That name should set off alarm bells. According to the roadmap, Maximizer Mode means: a CEO agent pursues its goals without any approval pause. Precisely the gesture Bostrom described in his thought experiment. A roadmap feature of a tool named after that thought experiment. One may wonder whether this is a joke or a manifesto. Probably both.

An important caveat: Maximizer Mode has not been shipped. It is an idea on a list. Nevertheless, its mere presence on the roadmap reveals something about the direction this project is heading in the medium term.

Whn Actually Benefits from Paperclip

Back to Lena. She is a classic candidate: she runs multiple parallel agents, she is technically capable enough to manage a self-hosted setup with some guidance, and she has experienced the exact pain point that Paperclip addresses.

Realistic use cases where the tool shines:

Software development in agent teams. A product agent breaks down requirements into tickets, an engineering agent codes, a review agent checks, a QA agent tests. Coding agents currently show the greatest maturity in agentic loops — this is where the fit is best.

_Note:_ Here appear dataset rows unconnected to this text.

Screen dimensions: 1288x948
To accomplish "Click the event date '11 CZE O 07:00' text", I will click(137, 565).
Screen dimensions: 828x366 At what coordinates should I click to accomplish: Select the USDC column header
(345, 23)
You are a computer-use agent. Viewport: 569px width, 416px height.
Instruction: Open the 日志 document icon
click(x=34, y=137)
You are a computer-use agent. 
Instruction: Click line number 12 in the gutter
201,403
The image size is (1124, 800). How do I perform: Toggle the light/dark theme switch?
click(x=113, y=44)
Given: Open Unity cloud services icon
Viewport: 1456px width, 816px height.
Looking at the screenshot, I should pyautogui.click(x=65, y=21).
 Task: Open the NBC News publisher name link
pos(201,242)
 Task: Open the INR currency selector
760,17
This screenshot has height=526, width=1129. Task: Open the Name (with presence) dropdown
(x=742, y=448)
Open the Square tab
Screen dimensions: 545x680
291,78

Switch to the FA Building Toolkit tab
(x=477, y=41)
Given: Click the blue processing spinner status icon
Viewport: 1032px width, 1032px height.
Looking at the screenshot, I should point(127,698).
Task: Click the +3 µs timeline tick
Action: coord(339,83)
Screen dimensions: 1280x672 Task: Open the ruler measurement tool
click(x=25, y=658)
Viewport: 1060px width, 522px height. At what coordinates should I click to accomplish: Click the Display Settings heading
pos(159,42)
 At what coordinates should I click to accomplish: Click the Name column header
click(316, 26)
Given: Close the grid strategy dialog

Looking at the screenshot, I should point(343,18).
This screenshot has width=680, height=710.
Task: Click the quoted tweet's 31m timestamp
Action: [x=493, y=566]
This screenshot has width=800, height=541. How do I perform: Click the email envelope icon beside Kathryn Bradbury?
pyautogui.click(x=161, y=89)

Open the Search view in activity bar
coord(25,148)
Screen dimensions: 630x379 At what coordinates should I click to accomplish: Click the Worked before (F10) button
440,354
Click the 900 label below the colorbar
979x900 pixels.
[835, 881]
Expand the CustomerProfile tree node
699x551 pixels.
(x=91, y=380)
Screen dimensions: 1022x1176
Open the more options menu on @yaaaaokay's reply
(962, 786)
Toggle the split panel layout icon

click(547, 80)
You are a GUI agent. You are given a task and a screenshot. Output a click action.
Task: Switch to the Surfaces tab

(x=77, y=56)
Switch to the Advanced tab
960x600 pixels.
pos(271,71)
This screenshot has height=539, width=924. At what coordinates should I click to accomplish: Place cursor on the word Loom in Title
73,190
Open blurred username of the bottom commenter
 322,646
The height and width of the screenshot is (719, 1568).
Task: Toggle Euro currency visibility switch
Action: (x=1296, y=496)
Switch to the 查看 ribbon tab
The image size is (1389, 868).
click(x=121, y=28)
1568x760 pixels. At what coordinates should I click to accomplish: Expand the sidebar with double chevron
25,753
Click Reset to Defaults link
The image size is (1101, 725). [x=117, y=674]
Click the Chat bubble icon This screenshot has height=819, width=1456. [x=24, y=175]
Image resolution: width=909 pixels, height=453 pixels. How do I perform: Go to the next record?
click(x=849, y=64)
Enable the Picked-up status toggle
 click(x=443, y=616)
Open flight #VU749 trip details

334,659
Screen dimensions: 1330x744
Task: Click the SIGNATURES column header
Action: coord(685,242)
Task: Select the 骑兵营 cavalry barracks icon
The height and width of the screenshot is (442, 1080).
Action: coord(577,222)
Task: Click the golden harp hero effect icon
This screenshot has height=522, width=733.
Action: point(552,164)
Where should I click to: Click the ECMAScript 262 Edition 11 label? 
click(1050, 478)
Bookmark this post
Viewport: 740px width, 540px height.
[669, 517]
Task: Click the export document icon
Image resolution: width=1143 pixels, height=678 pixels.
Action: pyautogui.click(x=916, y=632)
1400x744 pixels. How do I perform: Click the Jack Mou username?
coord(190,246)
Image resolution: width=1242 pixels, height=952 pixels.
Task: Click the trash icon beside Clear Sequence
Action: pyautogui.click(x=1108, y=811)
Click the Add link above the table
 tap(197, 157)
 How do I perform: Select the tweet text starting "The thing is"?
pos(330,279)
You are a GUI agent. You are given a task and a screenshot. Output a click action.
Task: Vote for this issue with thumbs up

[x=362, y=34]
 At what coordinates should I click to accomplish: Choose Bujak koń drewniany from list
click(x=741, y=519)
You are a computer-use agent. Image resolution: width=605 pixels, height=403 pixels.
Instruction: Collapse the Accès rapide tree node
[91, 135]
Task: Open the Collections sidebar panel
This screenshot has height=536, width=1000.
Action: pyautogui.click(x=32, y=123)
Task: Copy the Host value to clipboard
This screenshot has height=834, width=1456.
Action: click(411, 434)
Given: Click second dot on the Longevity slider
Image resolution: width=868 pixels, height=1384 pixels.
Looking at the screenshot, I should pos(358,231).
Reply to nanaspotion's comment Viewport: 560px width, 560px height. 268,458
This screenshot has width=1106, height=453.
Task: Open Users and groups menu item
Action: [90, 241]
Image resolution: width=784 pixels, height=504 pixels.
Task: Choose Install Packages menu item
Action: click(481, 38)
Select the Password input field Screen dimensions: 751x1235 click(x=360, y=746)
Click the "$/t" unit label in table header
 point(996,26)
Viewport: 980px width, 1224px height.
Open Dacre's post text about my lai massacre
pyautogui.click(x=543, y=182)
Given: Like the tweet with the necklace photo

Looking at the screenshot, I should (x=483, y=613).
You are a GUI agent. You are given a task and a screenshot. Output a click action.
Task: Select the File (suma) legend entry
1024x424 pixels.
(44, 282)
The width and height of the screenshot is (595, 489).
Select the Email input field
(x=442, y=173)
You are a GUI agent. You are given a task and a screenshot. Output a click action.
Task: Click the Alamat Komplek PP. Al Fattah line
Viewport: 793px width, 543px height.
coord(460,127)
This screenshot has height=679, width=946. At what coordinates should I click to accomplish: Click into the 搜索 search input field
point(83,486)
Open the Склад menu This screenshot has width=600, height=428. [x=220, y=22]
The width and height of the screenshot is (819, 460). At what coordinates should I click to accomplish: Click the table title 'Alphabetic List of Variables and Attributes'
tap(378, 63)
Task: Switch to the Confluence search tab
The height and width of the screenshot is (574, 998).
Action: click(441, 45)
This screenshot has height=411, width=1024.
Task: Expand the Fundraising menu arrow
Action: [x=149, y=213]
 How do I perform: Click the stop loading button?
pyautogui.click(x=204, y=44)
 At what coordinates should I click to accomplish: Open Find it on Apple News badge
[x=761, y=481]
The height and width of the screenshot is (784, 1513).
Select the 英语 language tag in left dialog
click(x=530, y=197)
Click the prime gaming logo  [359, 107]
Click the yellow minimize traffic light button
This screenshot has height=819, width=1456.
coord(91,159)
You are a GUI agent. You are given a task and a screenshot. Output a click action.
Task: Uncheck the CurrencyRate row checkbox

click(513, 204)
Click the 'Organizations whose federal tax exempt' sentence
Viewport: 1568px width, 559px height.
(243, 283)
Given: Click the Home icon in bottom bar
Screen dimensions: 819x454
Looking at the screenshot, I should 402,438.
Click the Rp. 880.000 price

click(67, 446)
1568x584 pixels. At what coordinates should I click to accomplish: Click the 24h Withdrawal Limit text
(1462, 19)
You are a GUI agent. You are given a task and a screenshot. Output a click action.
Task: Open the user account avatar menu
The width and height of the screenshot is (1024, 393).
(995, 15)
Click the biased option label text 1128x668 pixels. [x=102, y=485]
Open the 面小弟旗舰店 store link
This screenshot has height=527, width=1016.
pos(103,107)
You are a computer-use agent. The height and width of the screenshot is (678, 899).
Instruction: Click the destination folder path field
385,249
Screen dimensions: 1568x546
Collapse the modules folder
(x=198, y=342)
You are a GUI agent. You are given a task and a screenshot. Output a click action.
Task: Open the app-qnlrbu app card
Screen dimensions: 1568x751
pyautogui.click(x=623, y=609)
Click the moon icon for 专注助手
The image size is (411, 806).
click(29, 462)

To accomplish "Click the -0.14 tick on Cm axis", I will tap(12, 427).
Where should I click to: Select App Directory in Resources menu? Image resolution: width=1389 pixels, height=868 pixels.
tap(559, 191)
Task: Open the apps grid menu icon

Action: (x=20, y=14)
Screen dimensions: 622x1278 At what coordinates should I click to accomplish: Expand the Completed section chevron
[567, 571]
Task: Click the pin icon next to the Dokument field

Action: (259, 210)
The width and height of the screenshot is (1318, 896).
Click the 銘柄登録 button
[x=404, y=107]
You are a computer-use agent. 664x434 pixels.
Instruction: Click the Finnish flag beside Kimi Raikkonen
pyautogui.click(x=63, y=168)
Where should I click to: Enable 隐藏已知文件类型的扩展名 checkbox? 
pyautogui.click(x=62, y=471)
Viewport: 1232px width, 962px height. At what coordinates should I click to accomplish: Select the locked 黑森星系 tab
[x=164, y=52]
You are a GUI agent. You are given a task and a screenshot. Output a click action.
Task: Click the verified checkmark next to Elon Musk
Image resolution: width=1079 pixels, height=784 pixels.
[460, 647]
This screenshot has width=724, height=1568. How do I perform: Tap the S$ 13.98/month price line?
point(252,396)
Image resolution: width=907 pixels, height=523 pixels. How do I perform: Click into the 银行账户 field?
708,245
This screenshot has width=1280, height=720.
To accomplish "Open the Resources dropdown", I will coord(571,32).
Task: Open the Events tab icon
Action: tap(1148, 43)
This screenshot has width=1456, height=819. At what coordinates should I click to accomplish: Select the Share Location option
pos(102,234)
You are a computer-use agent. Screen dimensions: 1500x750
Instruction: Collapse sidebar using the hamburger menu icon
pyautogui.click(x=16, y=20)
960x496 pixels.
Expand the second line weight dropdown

Content and marketing pipelines. Research, draft, review, publish. Recurring tasks, clear steps, well-suited to tickets and reviews. Exactly Lena’s use case — provided she has data protection and quality assurance under control.

Back-office and internal operations. Reports, competitive monitoring, documentation, ticket triage. Classic repetitive work with clear structure.

Recurring routines via heartbeats. Nightly reviews, weekly reports, monitoring tasks. This is where the heartbeat concept plays to its strength: agents don’t run constantly, but wake up, do their work, and go back to sleep.

Who benefits less? Anyone running just a single agent — for them, Paperclip is overkill. Anyone with no technical affinity who expects a no-code tool (no-code meaning usable without any programming knowledge) will be disappointed by Paperclip. And anyone hoping to simply replace staff with Paperclip will find that the work shifts — it doesn’t disappear.

BILD 3 Was Paperclip Mit Der Arbeit Macht Sie Verschwindet Nicht Sie Wandert Nach Oben
IMAGE 3 – What Paperclip does to work – It doesn’t disappear, it moves up the hierarchy. Instead of writing, researching, and coding themselves, humans configure and monitor a team of agents that handle these tasks.

Three Levels of Risk

Here the article gets candid. Paperclip is not harmless, and the risks sit at three levels that should be kept distinct.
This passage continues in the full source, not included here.